*** Source text Section Begins ***

Purpose of the Study:

  • To discuss general considerations for designing and implementing DNA imaging systems in living cells.
  • To provide detailed protocols for using the CRISPR/Cas9 system to label and image specific genomic loci.
  • To demonstrate the application of these systems for studying genome function through physical organization.

Main Methods:

  • Establishing expression systems for catalytically inactive Cas9 fused to GFP (dCas9-GFP) and single-guide RNA (sgRNA).
  • Developing procedures for labeling repetitive genomic sequences, such as telomeres and protein-coding genes.
  • Implementing simultaneous expression of multiple sgRNAs for labeling non-repetitive genomic loci.
  • Utilizing Fluorescence In Situ Hybridization (FISH) for signal specificity verification.

Main Results:

  • Successful labeling and imaging of specific genomic loci in living cells using CRISPR/Cas9.
  • Demonstrated ability to target both repetitive and non-repetitive genomic regions.
  • Verified the specificity of the labeling system through FISH analysis.

Conclusions:

  • CRISPR/Cas9-based systems offer a powerful tool for visualizing endogenous genomic elements in living cells.
  • These imaging capabilities significantly advance the study of genome function by revealing physical organization and interactions.
  • The provided protocols enable researchers to implement and validate DNA labeling strategies for diverse genomic targets.

*** Source text Section Ends ***
*** Dataset Section Begins ***

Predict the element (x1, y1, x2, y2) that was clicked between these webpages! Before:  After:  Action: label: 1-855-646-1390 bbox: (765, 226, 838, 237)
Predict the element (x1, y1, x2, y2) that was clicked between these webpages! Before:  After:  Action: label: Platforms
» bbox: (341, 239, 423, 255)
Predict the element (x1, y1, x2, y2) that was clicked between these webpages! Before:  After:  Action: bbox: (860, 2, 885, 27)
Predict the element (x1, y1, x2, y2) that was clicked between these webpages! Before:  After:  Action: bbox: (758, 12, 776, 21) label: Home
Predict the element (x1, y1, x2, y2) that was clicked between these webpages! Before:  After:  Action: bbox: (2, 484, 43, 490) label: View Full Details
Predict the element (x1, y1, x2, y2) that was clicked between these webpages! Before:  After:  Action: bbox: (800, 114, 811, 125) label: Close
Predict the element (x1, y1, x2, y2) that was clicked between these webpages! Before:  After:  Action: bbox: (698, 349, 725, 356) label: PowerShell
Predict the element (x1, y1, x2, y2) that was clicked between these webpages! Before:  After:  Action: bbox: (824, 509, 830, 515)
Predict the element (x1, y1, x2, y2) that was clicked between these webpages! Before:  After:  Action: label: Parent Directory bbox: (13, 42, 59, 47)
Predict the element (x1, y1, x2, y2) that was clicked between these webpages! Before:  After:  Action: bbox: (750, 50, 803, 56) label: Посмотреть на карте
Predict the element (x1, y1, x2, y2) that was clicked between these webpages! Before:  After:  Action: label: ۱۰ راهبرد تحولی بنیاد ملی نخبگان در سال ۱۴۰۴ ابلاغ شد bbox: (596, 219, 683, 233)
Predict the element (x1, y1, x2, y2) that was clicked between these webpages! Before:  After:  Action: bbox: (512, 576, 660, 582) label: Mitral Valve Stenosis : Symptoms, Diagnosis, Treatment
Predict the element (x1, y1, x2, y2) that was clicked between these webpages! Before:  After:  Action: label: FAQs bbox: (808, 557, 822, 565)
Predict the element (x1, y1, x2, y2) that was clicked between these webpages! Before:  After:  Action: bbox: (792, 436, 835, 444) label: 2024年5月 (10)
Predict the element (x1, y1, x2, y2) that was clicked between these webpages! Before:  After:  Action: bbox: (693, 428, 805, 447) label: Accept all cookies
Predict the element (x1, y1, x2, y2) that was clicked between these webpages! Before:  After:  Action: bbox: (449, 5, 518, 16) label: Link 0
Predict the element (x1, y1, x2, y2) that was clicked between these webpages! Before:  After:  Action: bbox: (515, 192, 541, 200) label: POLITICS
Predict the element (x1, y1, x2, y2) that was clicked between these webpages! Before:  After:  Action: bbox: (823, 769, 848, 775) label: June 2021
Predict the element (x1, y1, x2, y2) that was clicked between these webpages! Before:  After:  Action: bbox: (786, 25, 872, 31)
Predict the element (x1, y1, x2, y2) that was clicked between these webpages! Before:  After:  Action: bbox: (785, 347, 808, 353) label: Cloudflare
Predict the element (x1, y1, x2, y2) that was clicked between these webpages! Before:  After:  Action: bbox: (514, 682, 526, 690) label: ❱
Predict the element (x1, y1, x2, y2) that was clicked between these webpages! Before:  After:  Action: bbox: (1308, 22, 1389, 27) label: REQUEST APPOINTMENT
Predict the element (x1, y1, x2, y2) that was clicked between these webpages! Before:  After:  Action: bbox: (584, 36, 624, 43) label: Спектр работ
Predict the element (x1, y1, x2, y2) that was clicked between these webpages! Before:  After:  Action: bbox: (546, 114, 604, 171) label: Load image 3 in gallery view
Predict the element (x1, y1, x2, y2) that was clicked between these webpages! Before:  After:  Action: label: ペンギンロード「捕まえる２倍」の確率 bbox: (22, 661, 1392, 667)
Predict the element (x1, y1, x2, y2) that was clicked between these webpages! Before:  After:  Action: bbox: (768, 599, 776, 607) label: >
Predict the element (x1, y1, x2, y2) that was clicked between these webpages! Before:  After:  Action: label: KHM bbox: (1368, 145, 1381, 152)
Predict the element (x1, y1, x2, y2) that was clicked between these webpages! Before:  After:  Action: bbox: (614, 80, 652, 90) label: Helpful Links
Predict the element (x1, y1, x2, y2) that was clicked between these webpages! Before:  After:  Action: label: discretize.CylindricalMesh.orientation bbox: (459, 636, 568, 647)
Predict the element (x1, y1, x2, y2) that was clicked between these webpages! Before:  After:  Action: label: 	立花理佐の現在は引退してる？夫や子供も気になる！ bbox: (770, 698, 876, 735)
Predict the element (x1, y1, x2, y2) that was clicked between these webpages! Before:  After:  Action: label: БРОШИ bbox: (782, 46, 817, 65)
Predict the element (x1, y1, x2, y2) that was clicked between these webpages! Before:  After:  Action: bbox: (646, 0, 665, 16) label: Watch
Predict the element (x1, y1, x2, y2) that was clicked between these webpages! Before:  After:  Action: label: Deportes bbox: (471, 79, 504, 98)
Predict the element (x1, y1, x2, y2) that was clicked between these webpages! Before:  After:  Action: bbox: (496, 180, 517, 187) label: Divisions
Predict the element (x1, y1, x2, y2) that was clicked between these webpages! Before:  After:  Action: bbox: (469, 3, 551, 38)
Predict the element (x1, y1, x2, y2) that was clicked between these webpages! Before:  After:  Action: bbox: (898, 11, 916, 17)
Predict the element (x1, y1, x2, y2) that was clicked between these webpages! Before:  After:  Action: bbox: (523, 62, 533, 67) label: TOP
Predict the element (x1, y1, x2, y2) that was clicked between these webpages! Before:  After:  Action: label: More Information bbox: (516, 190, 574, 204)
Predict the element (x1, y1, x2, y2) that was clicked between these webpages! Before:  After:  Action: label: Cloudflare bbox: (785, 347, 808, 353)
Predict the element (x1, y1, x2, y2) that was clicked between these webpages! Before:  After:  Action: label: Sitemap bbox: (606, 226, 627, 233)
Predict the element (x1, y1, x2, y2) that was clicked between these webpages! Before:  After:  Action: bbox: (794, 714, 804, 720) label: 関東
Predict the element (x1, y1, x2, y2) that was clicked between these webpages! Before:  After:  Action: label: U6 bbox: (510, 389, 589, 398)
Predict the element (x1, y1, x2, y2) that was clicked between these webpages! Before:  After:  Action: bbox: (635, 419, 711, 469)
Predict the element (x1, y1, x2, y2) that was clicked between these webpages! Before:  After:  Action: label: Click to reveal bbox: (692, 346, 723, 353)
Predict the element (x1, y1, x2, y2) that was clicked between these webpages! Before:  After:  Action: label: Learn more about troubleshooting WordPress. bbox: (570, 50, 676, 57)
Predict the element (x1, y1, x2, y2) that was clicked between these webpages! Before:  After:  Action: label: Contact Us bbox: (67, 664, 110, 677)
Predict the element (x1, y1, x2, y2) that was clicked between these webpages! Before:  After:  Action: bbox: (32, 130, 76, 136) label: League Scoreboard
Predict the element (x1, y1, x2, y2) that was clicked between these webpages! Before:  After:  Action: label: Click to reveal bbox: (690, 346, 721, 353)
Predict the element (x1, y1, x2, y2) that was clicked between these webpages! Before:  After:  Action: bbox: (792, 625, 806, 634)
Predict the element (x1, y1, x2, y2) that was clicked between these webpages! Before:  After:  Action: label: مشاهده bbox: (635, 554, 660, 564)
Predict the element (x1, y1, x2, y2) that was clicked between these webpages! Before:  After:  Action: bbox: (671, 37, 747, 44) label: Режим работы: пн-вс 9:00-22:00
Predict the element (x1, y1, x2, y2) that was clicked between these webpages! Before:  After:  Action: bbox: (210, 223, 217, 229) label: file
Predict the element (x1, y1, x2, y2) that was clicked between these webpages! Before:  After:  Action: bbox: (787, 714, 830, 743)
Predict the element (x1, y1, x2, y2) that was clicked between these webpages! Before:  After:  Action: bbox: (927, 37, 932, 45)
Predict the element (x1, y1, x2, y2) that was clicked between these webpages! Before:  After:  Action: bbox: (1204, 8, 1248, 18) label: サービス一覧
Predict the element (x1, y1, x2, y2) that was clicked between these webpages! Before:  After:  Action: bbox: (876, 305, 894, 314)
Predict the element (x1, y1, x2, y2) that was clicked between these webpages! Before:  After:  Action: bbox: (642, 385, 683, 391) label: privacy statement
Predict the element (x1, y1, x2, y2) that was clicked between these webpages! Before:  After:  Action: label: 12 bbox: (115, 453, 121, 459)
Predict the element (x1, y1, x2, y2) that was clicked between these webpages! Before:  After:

*** Dataset Section Ends ***

What you need to do ->
Answer these from the study summary:
(a) Which system do the detailed protocols use to label and image specific genomic loci?
(b) What approach is used to label non-repetitive genomic loci?
(c) Through what analysis was the specificity of the labeling system verified?

Written response ->
(a) The CRISPR/Cas9 system.
(b) Simultaneous expression of multiple sgRNAs.
(c) Fluorescence In Situ Hybridization (FISH) analysis.